The Alphabet Inc. unit has been pursuing the goal since at least 2012, “but I didn’t think it would happen so fast,” Gary Demasi, Google’s director of global infrastructure and energy, said in an interview. “We’ve seen prices come down precipitously, which has helped us ramp up.”
Google expects to purchase enough clean power in 2017 to meet or exceed all of its consumption at its offices and 13 data centers; it used 5.7 terawatts of energy in 2015. The company signed its first renewable-energy deal in 2010 and now has contracts for 2.6 gigawatts of capacity from 20 wind and solar farms worldwide. The projects required about $3.5 billion to build, and about $2 billion went for power plants in the U.S., Demasi said.
Businesses are significant drivers of clean power, and 83 major companies worldwide have pledged to power all of their operations with renewable energy as part of the global fight against climate change, under the RE100 initiative. Companies signed deals to procure 1.1 gigawatts of green power the year before Google began its push, according to Bloomberg New Energy Finance. That swelled to a record 5.1 gigawatts in 2015.
U.S.-based tech companies are the leading global corporate buyers of clean energy. Amazon.com Inc. is the second-biggest buyer with 1.2 gigawatts, according to New Energy Finance. Microsoft Corp. has signed 500 megawatts of power-purchase agreements.

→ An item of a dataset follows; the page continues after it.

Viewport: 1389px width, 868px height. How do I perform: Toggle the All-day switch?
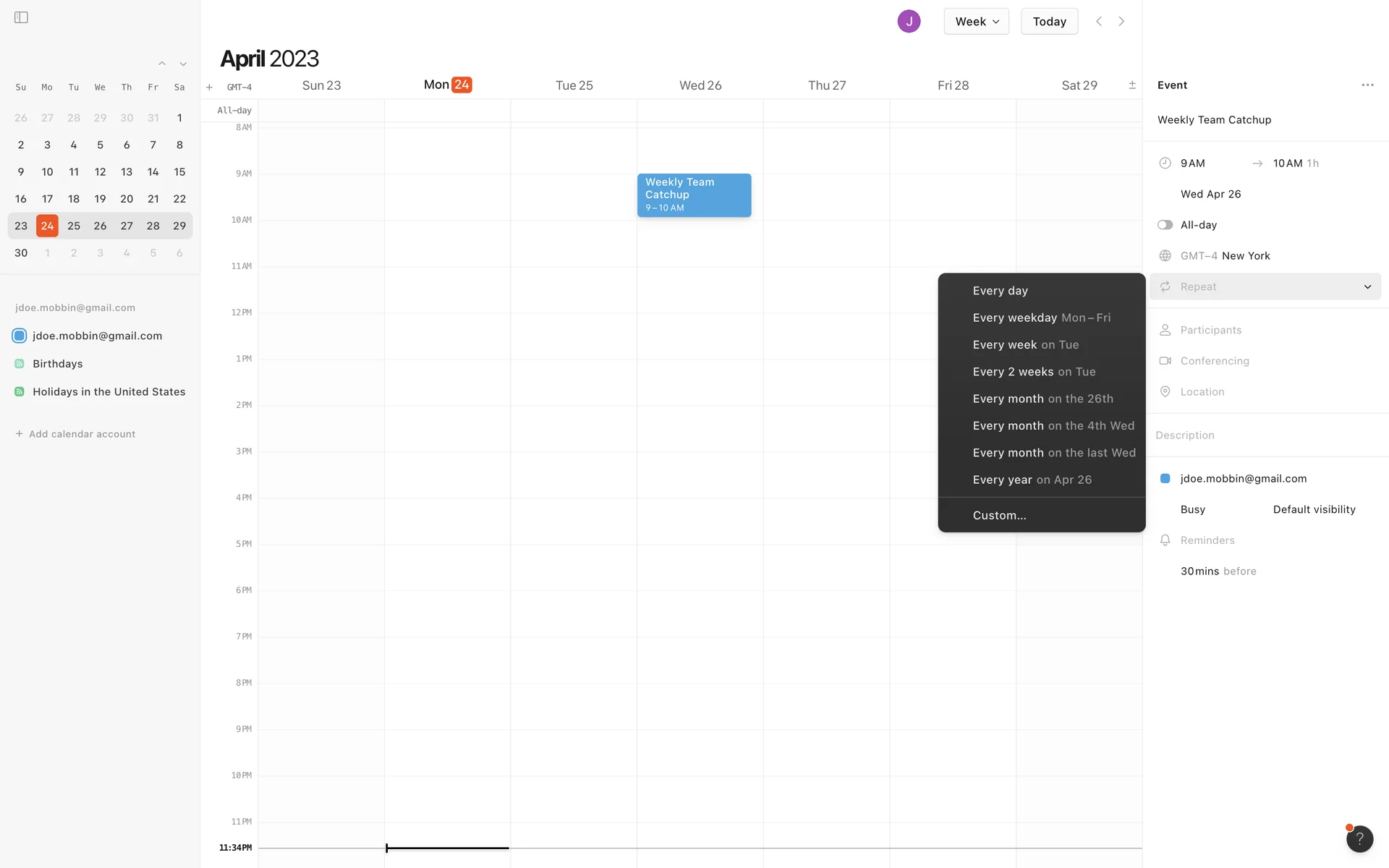click(x=1165, y=225)
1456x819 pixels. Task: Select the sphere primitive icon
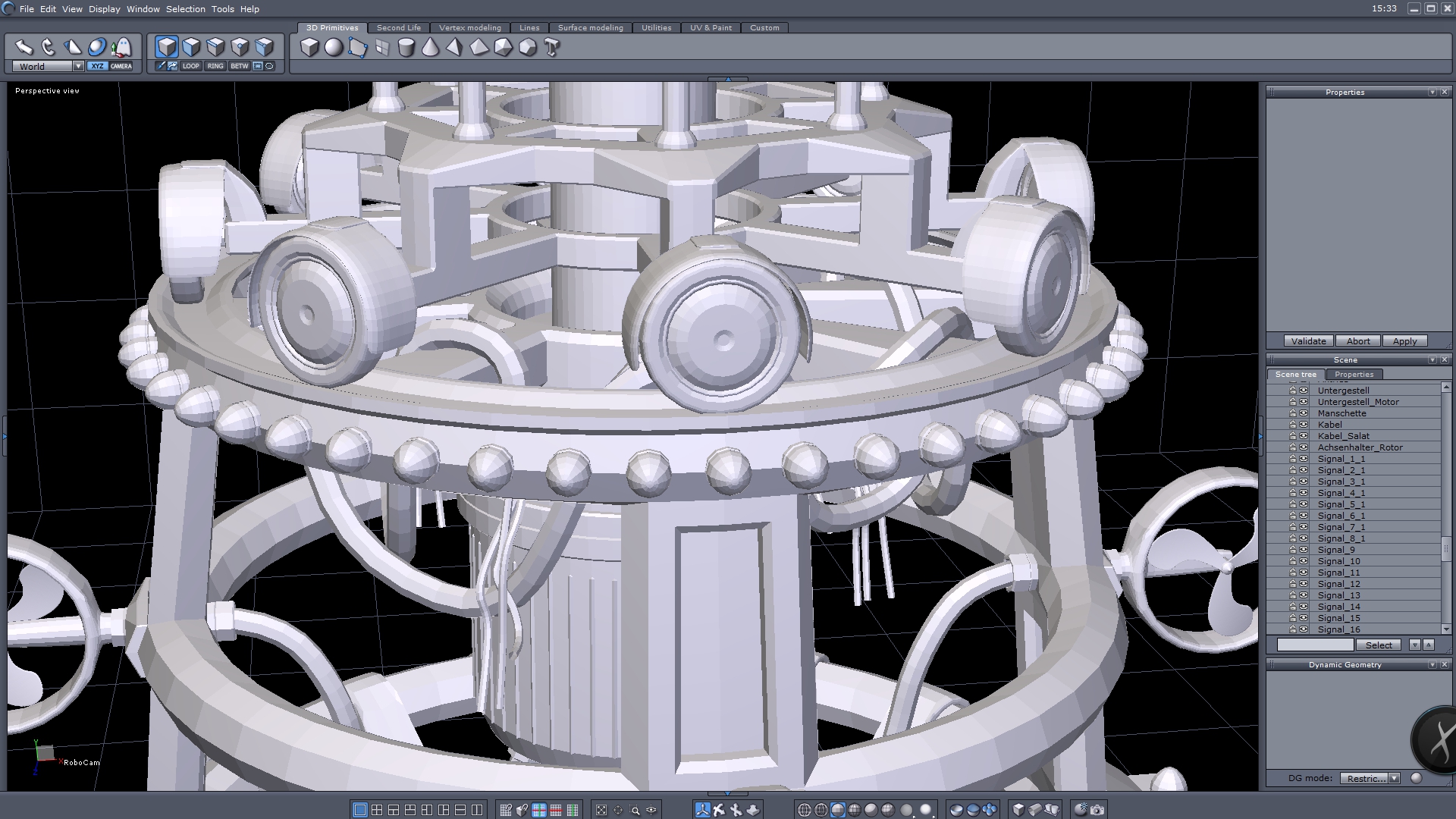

“Google led the way in actual activity, but also in broadcasting what they were doing to the public, effectively peer-pressuring other companies to sign corporate PPAs as well,” Nathan Serota, a New York-based analyst at BNEF, said in an interview.
In 2015, when 44 percent of its electricity needs were met by renewables, Google signed about 1 gigawatt of clean-energy contracts. Many of those projects will be operational next year. The company will sign additional deals to support growth in regions where it has data centers and significant operations, and also plans to use technologies that provide around-the-clock clean energy.
“We really consider this a first step,” Demasi said. “Climate change is real and a crisis of our time.”